WORK ITEM | The required output is the exact sequence of lines from the line holding "[Read: wünscht die" to the end of the records, inclusive.

+++ DATA +++

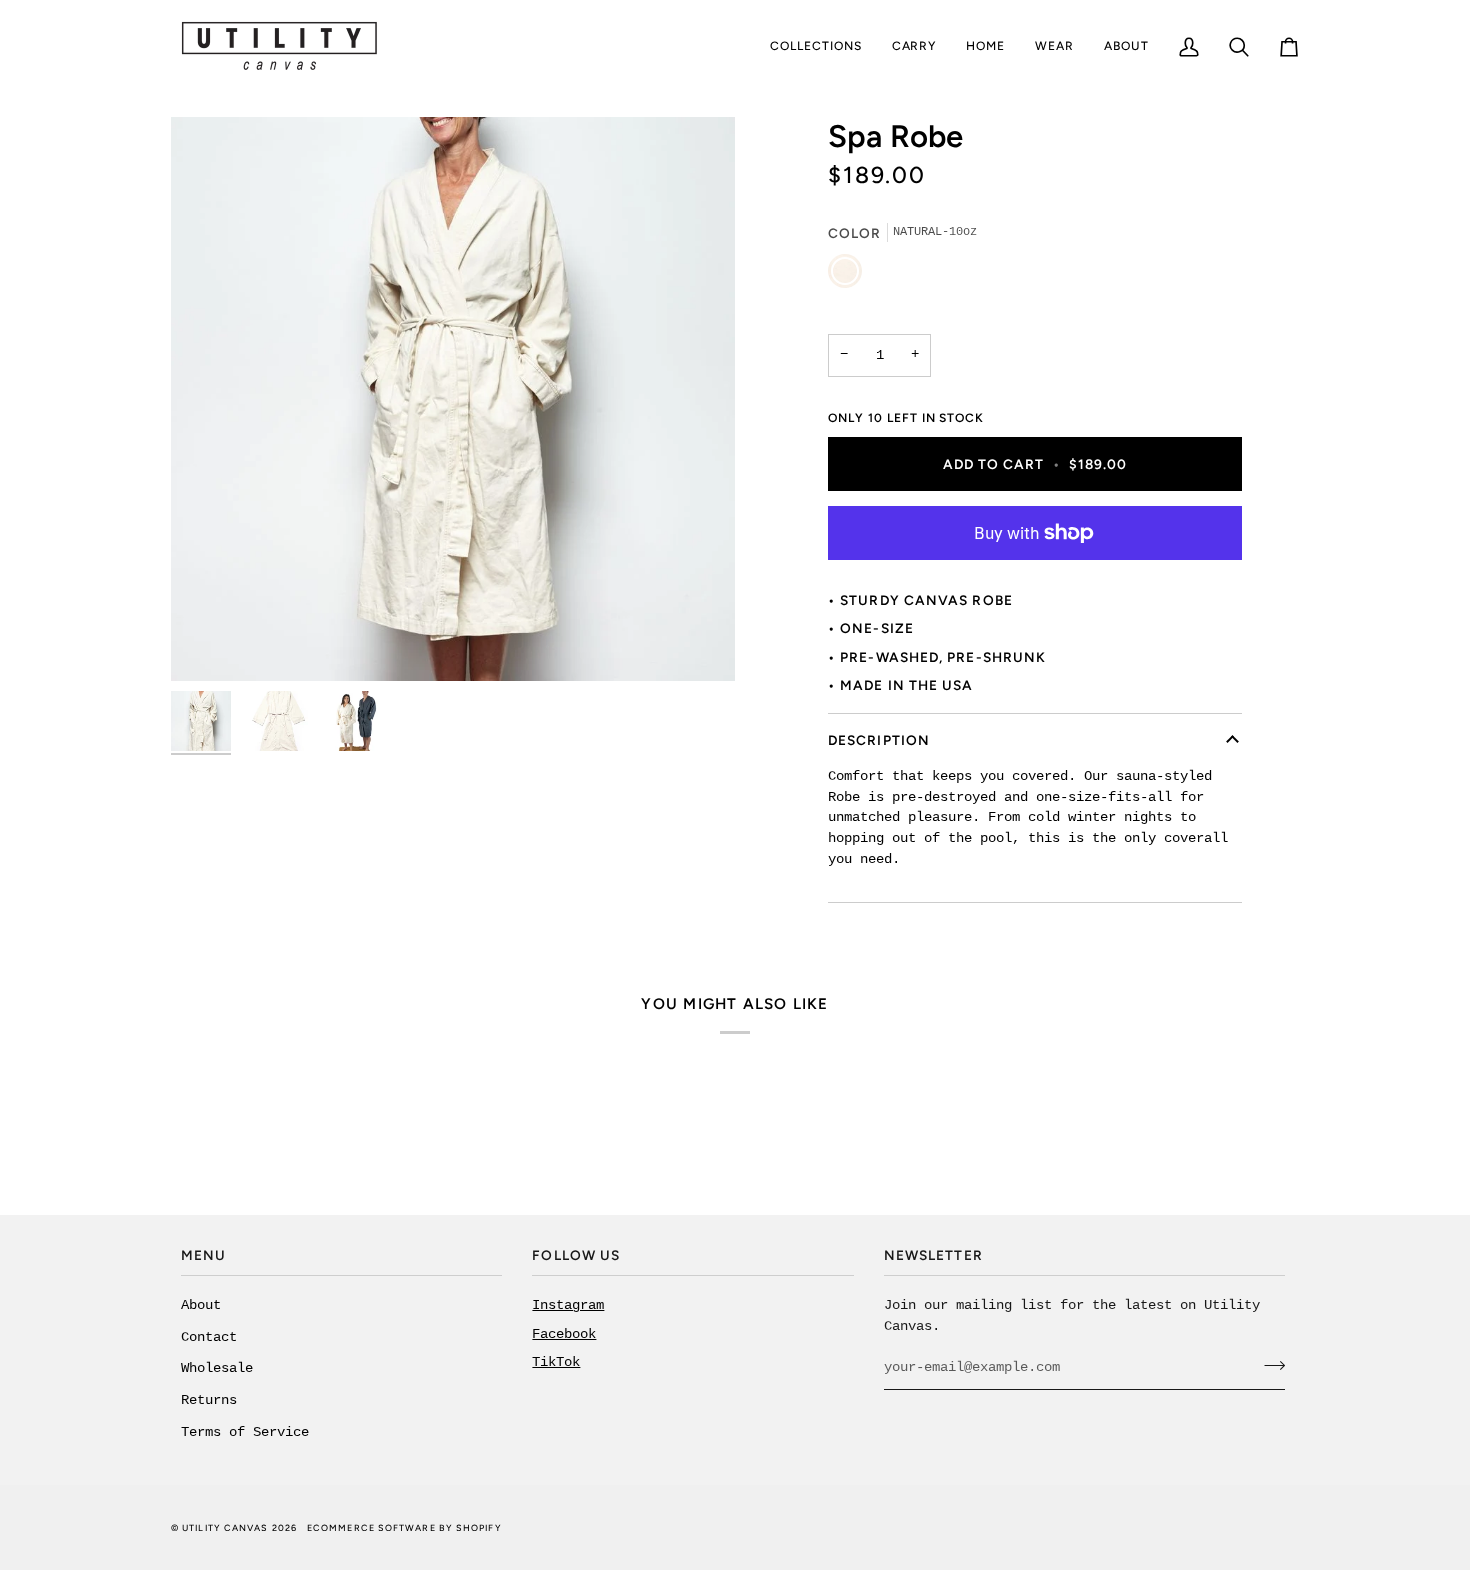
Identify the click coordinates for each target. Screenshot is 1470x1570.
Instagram (568, 1305)
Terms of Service (245, 1432)
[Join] (1268, 1365)
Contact (209, 1337)
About (201, 1305)
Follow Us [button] (576, 1255)
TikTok (556, 1362)
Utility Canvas (225, 1527)
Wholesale (217, 1368)
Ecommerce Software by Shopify (404, 1527)
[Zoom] (453, 399)
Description (879, 740)
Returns (209, 1400)
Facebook (564, 1334)
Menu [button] (203, 1255)
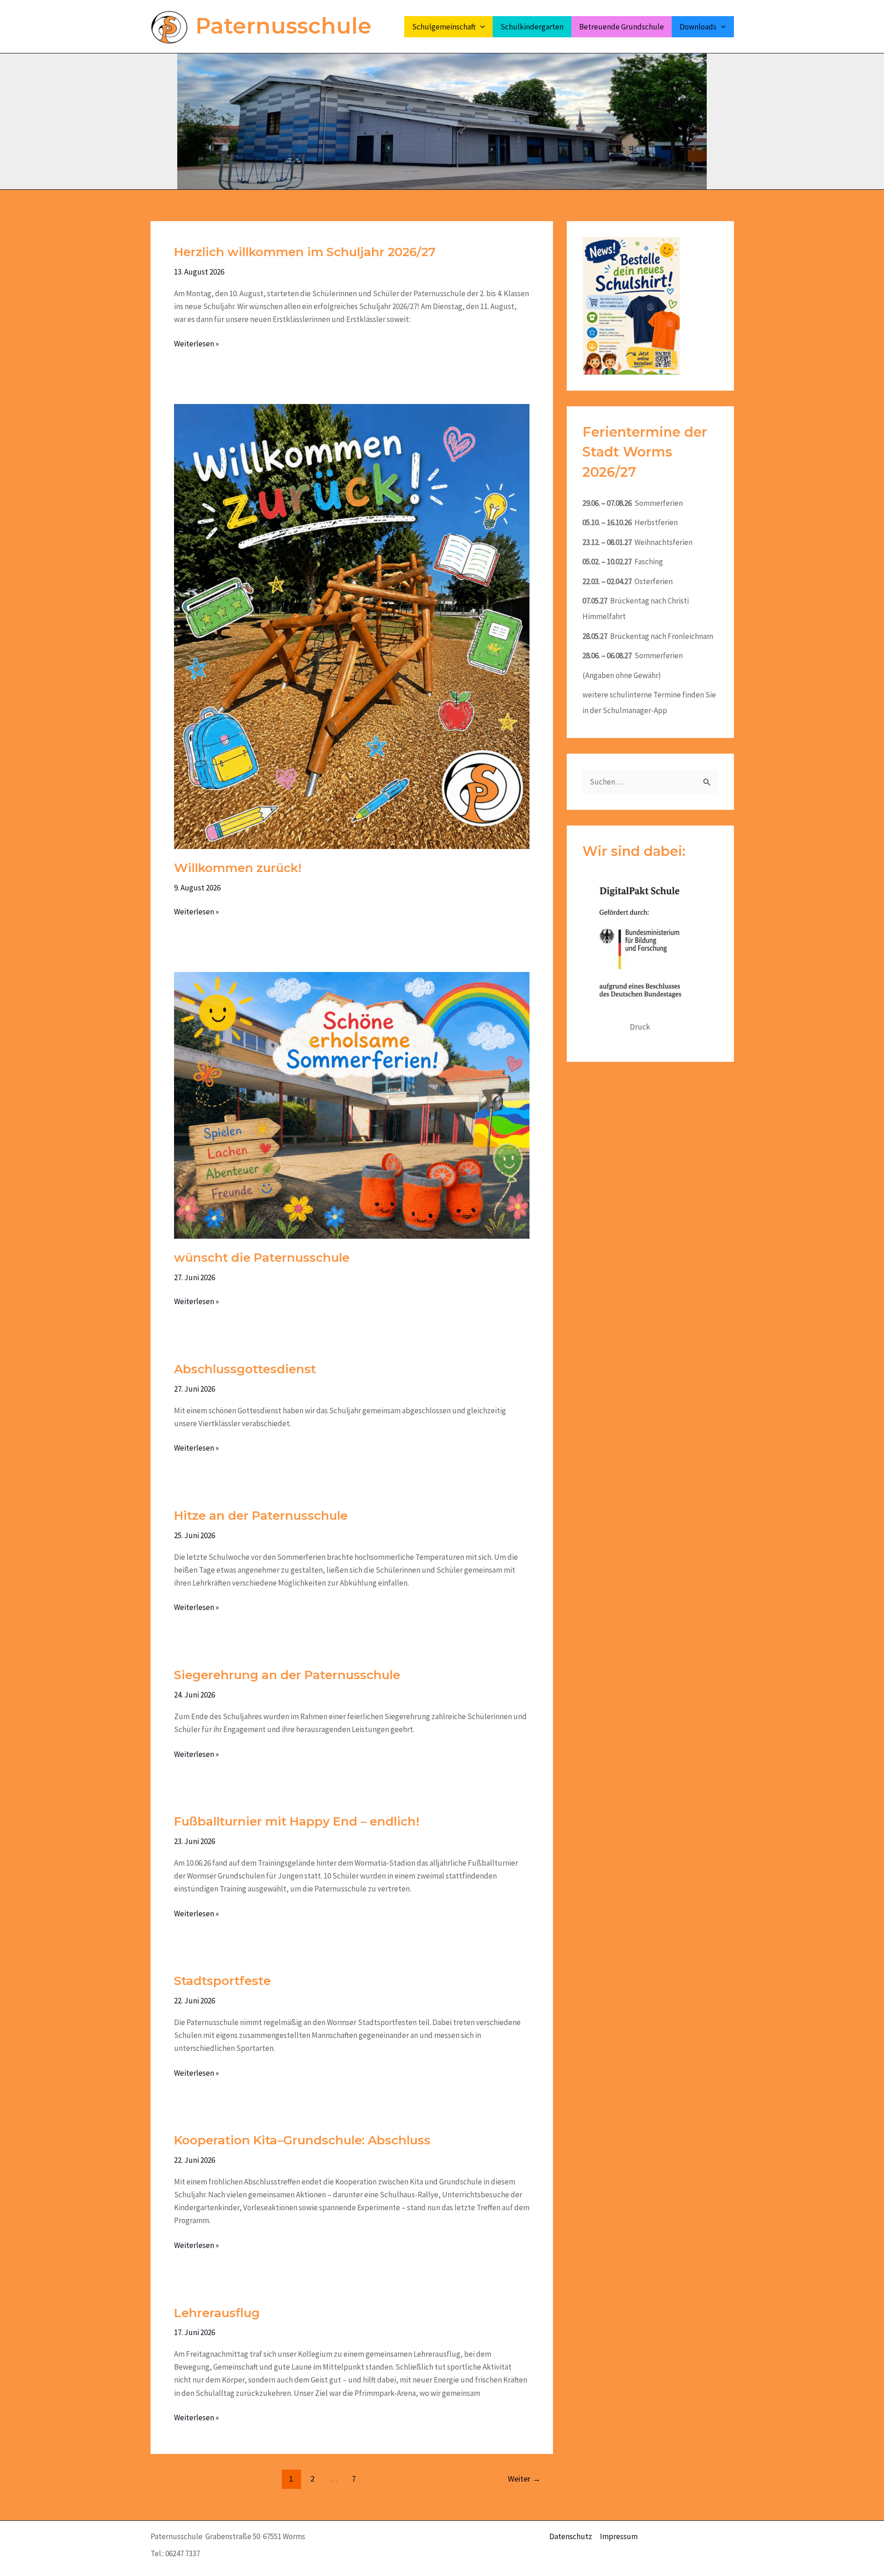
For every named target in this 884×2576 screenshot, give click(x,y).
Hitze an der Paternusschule (261, 1515)
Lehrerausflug (217, 2313)
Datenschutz (570, 2536)
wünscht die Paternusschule (261, 1257)
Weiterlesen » (196, 343)
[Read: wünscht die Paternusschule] (351, 1104)
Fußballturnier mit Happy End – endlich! (296, 1821)
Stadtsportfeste (222, 1980)
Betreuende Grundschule (621, 27)
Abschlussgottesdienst (245, 1369)
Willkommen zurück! (238, 868)
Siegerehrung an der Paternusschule (287, 1675)
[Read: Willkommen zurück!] (351, 626)
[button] (480, 26)
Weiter (524, 2478)
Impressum (619, 2536)
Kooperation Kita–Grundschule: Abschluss (302, 2140)
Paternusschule (284, 26)
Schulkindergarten (532, 27)
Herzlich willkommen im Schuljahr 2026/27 (305, 252)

+++

REPLY |
[Read: wünscht die Paternusschule] (351, 1104)
Fußballturnier mit Happy End – endlich! (296, 1821)
Stadtsportfeste (222, 1980)
Betreuende Grundschule (621, 27)
Abschlussgottesdienst (245, 1369)
Willkommen zurück! (238, 868)
Siegerehrung an der Paternusschule (287, 1675)
[Read: Willkommen zurück!] (351, 626)
[button] (480, 26)
Weiter (524, 2478)
Impressum (619, 2536)
Kooperation Kita–Grundschule: Abschluss (302, 2140)
Paternusschule (284, 26)
Schulkindergarten (532, 27)
Herzlich willkommen im Schuljahr 2026/27 (305, 252)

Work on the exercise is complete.